**Dataset**

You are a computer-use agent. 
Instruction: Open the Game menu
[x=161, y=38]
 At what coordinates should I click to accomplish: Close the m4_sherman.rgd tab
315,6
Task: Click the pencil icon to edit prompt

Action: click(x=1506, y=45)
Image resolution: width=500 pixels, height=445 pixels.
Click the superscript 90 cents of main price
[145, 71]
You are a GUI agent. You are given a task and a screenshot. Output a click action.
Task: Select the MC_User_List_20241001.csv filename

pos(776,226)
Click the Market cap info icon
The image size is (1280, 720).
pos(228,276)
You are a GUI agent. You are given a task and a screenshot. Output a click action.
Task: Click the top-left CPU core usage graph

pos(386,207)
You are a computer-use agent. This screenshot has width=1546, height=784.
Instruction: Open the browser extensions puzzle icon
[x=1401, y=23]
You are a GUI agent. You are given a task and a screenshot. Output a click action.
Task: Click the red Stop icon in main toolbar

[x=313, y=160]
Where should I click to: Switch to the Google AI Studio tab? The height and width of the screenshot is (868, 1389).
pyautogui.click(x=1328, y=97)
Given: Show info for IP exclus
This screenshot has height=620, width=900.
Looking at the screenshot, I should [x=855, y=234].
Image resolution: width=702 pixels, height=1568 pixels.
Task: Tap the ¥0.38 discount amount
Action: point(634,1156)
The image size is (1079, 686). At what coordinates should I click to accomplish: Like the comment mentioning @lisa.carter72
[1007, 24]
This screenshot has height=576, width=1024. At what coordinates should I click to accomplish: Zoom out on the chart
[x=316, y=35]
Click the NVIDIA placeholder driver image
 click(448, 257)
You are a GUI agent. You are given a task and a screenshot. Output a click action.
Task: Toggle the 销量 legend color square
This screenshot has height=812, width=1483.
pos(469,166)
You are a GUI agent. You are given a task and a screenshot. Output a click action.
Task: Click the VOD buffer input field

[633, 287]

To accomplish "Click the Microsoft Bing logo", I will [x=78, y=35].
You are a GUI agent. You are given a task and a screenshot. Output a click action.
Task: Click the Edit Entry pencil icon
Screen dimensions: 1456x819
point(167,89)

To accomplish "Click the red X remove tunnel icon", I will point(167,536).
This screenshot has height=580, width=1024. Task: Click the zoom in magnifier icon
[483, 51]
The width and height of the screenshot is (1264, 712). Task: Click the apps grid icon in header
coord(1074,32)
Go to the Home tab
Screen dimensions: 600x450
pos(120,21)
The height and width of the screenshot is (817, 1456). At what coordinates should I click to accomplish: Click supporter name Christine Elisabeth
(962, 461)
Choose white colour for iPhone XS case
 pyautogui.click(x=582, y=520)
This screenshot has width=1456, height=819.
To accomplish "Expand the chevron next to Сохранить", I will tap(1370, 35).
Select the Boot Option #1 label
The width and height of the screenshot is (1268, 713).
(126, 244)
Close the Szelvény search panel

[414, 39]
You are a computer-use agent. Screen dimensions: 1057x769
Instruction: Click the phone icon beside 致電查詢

**What you should do**
Copy out the entries above word for word, starting with the very first line and ending with the line that contains "pos(386,207)". Include both of those lines.

**Solution**
You are a computer-use agent. 
Instruction: Open the Game menu
[x=161, y=38]
 At what coordinates should I click to accomplish: Close the m4_sherman.rgd tab
315,6
Task: Click the pencil icon to edit prompt

Action: click(x=1506, y=45)
Image resolution: width=500 pixels, height=445 pixels.
Click the superscript 90 cents of main price
[145, 71]
You are a GUI agent. You are given a task and a screenshot. Output a click action.
Task: Select the MC_User_List_20241001.csv filename

pos(776,226)
Click the Market cap info icon
The image size is (1280, 720).
pos(228,276)
You are a GUI agent. You are given a task and a screenshot. Output a click action.
Task: Click the top-left CPU core usage graph

pos(386,207)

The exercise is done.